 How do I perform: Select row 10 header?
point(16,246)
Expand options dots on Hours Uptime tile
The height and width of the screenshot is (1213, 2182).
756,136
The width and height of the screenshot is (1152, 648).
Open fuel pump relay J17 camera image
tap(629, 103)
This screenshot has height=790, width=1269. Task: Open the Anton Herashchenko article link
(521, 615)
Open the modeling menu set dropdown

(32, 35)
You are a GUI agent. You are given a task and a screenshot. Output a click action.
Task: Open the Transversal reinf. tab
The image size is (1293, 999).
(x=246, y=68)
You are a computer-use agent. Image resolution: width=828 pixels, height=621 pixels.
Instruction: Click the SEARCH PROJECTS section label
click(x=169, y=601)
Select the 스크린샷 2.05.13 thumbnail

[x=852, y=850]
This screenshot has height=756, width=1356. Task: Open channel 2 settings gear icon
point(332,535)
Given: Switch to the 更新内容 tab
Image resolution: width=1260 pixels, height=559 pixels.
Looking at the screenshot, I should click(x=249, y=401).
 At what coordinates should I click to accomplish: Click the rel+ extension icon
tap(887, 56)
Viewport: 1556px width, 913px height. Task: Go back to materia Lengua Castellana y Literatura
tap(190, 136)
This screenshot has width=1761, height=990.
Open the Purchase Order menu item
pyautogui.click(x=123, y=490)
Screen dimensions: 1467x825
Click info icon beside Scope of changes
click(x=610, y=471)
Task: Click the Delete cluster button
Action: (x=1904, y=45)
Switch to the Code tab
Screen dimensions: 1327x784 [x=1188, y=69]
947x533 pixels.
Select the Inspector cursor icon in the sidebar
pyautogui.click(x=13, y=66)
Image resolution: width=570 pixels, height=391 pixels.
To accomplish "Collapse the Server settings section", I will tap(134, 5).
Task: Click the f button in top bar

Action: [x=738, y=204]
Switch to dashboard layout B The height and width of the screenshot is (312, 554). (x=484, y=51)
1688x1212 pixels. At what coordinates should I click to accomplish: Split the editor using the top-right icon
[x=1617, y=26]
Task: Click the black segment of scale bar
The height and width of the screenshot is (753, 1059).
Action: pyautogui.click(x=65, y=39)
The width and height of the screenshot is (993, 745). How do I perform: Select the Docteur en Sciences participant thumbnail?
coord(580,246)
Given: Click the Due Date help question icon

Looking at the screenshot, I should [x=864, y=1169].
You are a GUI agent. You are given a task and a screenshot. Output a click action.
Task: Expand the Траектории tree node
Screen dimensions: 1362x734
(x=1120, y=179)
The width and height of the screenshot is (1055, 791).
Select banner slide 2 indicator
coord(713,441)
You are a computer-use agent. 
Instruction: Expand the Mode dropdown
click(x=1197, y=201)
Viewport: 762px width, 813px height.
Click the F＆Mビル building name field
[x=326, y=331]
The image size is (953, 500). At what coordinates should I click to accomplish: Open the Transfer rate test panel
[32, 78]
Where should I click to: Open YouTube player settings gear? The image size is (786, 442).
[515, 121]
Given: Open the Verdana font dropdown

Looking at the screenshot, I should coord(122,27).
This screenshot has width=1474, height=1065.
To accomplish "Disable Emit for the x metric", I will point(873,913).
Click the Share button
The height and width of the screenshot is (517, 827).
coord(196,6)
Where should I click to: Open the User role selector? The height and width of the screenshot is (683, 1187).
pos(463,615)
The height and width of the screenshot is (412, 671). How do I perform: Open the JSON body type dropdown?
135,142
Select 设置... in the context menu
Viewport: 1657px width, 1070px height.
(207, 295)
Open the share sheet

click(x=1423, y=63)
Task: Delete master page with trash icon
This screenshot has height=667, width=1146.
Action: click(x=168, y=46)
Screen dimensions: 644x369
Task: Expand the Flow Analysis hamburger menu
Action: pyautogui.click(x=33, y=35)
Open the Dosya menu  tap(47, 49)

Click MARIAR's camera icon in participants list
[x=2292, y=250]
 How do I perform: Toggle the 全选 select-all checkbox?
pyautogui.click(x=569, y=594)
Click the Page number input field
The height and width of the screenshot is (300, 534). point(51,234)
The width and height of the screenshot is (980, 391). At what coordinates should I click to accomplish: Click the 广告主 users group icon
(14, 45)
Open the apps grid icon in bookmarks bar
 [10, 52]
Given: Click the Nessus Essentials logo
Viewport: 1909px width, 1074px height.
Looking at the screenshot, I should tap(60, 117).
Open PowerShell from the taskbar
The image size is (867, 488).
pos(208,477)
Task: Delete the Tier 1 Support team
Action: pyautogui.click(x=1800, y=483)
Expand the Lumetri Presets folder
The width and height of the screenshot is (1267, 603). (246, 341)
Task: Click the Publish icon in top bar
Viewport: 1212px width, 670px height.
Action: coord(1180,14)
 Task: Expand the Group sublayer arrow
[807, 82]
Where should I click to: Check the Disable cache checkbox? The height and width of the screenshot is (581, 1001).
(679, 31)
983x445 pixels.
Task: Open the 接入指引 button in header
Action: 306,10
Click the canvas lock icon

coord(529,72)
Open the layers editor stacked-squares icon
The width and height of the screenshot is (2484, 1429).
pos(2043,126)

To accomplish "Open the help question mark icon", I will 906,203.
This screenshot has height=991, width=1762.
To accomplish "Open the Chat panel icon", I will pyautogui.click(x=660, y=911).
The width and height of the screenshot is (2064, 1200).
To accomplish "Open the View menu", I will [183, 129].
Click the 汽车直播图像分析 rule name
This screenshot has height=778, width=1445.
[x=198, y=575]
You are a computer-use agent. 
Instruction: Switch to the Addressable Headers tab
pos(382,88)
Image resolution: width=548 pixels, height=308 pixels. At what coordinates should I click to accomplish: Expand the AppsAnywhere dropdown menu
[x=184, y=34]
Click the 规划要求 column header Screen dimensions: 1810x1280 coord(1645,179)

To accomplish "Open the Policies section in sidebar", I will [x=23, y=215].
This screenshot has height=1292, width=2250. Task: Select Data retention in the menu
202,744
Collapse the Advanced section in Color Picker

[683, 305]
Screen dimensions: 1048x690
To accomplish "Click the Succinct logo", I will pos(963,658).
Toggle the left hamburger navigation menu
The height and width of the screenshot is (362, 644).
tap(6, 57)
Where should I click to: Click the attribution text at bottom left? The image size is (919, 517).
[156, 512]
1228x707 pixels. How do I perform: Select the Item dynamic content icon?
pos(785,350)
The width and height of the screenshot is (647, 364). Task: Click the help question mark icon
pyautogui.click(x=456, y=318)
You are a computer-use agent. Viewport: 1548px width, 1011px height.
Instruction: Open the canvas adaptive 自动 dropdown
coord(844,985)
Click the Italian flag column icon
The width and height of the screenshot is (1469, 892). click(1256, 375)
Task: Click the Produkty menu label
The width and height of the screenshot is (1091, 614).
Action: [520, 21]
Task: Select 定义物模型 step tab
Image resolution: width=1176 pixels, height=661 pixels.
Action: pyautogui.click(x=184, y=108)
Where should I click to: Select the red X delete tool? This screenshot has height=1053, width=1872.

────────────────────

Try it:
All of the entries above must be quoted exactly.

Answer below:
 How do I perform: Select row 10 header?
point(16,246)
Expand options dots on Hours Uptime tile
The height and width of the screenshot is (1213, 2182).
756,136
The width and height of the screenshot is (1152, 648).
Open fuel pump relay J17 camera image
tap(629, 103)
This screenshot has height=790, width=1269. Task: Open the Anton Herashchenko article link
(521, 615)
Open the modeling menu set dropdown

(32, 35)
You are a GUI agent. You are given a task and a screenshot. Output a click action.
Task: Open the Transversal reinf. tab
The image size is (1293, 999).
(x=246, y=68)
You are a computer-use agent. Image resolution: width=828 pixels, height=621 pixels.
Instruction: Click the SEARCH PROJECTS section label
click(x=169, y=601)
Select the 스크린샷 2.05.13 thumbnail

[x=852, y=850]
This screenshot has height=756, width=1356. Task: Open channel 2 settings gear icon
point(332,535)
Given: Switch to the 更新内容 tab
Image resolution: width=1260 pixels, height=559 pixels.
Looking at the screenshot, I should click(x=249, y=401).
 At what coordinates should I click to accomplish: Click the rel+ extension icon
tap(887, 56)
Viewport: 1556px width, 913px height. Task: Go back to materia Lengua Castellana y Literatura
tap(190, 136)
This screenshot has width=1761, height=990.
Open the Purchase Order menu item
pyautogui.click(x=123, y=490)
Screen dimensions: 1467x825
Click info icon beside Scope of changes
click(x=610, y=471)
Task: Click the Delete cluster button
Action: (x=1904, y=45)
Switch to the Code tab
Screen dimensions: 1327x784 [x=1188, y=69]
947x533 pixels.
Select the Inspector cursor icon in the sidebar
pyautogui.click(x=13, y=66)
Image resolution: width=570 pixels, height=391 pixels.
To accomplish "Collapse the Server settings section", I will tap(134, 5).
Task: Click the f button in top bar

Action: [x=738, y=204]
Switch to dashboard layout B The height and width of the screenshot is (312, 554). (x=484, y=51)
1688x1212 pixels. At what coordinates should I click to accomplish: Split the editor using the top-right icon
[x=1617, y=26]
Task: Click the black segment of scale bar
The height and width of the screenshot is (753, 1059).
Action: pyautogui.click(x=65, y=39)
The width and height of the screenshot is (993, 745). How do I perform: Select the Docteur en Sciences participant thumbnail?
coord(580,246)
Given: Click the Due Date help question icon

Looking at the screenshot, I should [x=864, y=1169].
You are a GUI agent. You are given a task and a screenshot. Output a click action.
Task: Expand the Траектории tree node
Screen dimensions: 1362x734
(x=1120, y=179)
The width and height of the screenshot is (1055, 791).
Select banner slide 2 indicator
coord(713,441)
You are a computer-use agent. 
Instruction: Expand the Mode dropdown
click(x=1197, y=201)
Viewport: 762px width, 813px height.
Click the F＆Mビル building name field
[x=326, y=331]
The image size is (953, 500). At what coordinates should I click to accomplish: Open the Transfer rate test panel
[32, 78]
Where should I click to: Open YouTube player settings gear? The image size is (786, 442).
[515, 121]
Given: Open the Verdana font dropdown

Looking at the screenshot, I should coord(122,27).
This screenshot has width=1474, height=1065.
To accomplish "Disable Emit for the x metric", I will point(873,913).
Click the Share button
The height and width of the screenshot is (517, 827).
coord(196,6)
Where should I click to: Open the User role selector? The height and width of the screenshot is (683, 1187).
pos(463,615)
The height and width of the screenshot is (412, 671). How do I perform: Open the JSON body type dropdown?
135,142
Select 设置... in the context menu
Viewport: 1657px width, 1070px height.
(207, 295)
Open the share sheet

click(x=1423, y=63)
Task: Delete master page with trash icon
This screenshot has height=667, width=1146.
Action: click(x=168, y=46)
Screen dimensions: 644x369
Task: Expand the Flow Analysis hamburger menu
Action: pyautogui.click(x=33, y=35)
Open the Dosya menu  tap(47, 49)

Click MARIAR's camera icon in participants list
[x=2292, y=250]
 How do I perform: Toggle the 全选 select-all checkbox?
pyautogui.click(x=569, y=594)
Click the Page number input field
The height and width of the screenshot is (300, 534). point(51,234)
The width and height of the screenshot is (980, 391). At what coordinates should I click to accomplish: Click the 广告主 users group icon
(14, 45)
Open the apps grid icon in bookmarks bar
 [10, 52]
Given: Click the Nessus Essentials logo
Viewport: 1909px width, 1074px height.
Looking at the screenshot, I should tap(60, 117).
Open PowerShell from the taskbar
The image size is (867, 488).
pos(208,477)
Task: Delete the Tier 1 Support team
Action: pyautogui.click(x=1800, y=483)
Expand the Lumetri Presets folder
The width and height of the screenshot is (1267, 603). (246, 341)
Task: Click the Publish icon in top bar
Viewport: 1212px width, 670px height.
Action: coord(1180,14)
 Task: Expand the Group sublayer arrow
[807, 82]
Where should I click to: Check the Disable cache checkbox? The height and width of the screenshot is (581, 1001).
(679, 31)
983x445 pixels.
Task: Open the 接入指引 button in header
Action: 306,10
Click the canvas lock icon

coord(529,72)
Open the layers editor stacked-squares icon
The width and height of the screenshot is (2484, 1429).
pos(2043,126)

To accomplish "Open the help question mark icon", I will 906,203.
This screenshot has height=991, width=1762.
To accomplish "Open the Chat panel icon", I will pyautogui.click(x=660, y=911).
The width and height of the screenshot is (2064, 1200).
To accomplish "Open the View menu", I will [183, 129].
Click the 汽车直播图像分析 rule name
This screenshot has height=778, width=1445.
[x=198, y=575]
You are a computer-use agent. 
Instruction: Switch to the Addressable Headers tab
pos(382,88)
Image resolution: width=548 pixels, height=308 pixels. At what coordinates should I click to accomplish: Expand the AppsAnywhere dropdown menu
[x=184, y=34]
Click the 规划要求 column header Screen dimensions: 1810x1280 coord(1645,179)

To accomplish "Open the Policies section in sidebar", I will [x=23, y=215].
This screenshot has height=1292, width=2250. Task: Select Data retention in the menu
202,744
Collapse the Advanced section in Color Picker

[683, 305]
Screen dimensions: 1048x690
To accomplish "Click the Succinct logo", I will pos(963,658).
Toggle the left hamburger navigation menu
The height and width of the screenshot is (362, 644).
tap(6, 57)
Where should I click to: Click the attribution text at bottom left? The image size is (919, 517).
[156, 512]
1228x707 pixels. How do I perform: Select the Item dynamic content icon?
pos(785,350)
The width and height of the screenshot is (647, 364). Task: Click the help question mark icon
pyautogui.click(x=456, y=318)
You are a computer-use agent. Viewport: 1548px width, 1011px height.
Instruction: Open the canvas adaptive 自动 dropdown
coord(844,985)
Click the Italian flag column icon
The width and height of the screenshot is (1469, 892). click(1256, 375)
Task: Click the Produkty menu label
The width and height of the screenshot is (1091, 614).
Action: [520, 21]
Task: Select 定义物模型 step tab
Image resolution: width=1176 pixels, height=661 pixels.
Action: pyautogui.click(x=184, y=108)
Where should I click to: Select the red X delete tool? This screenshot has height=1053, width=1872.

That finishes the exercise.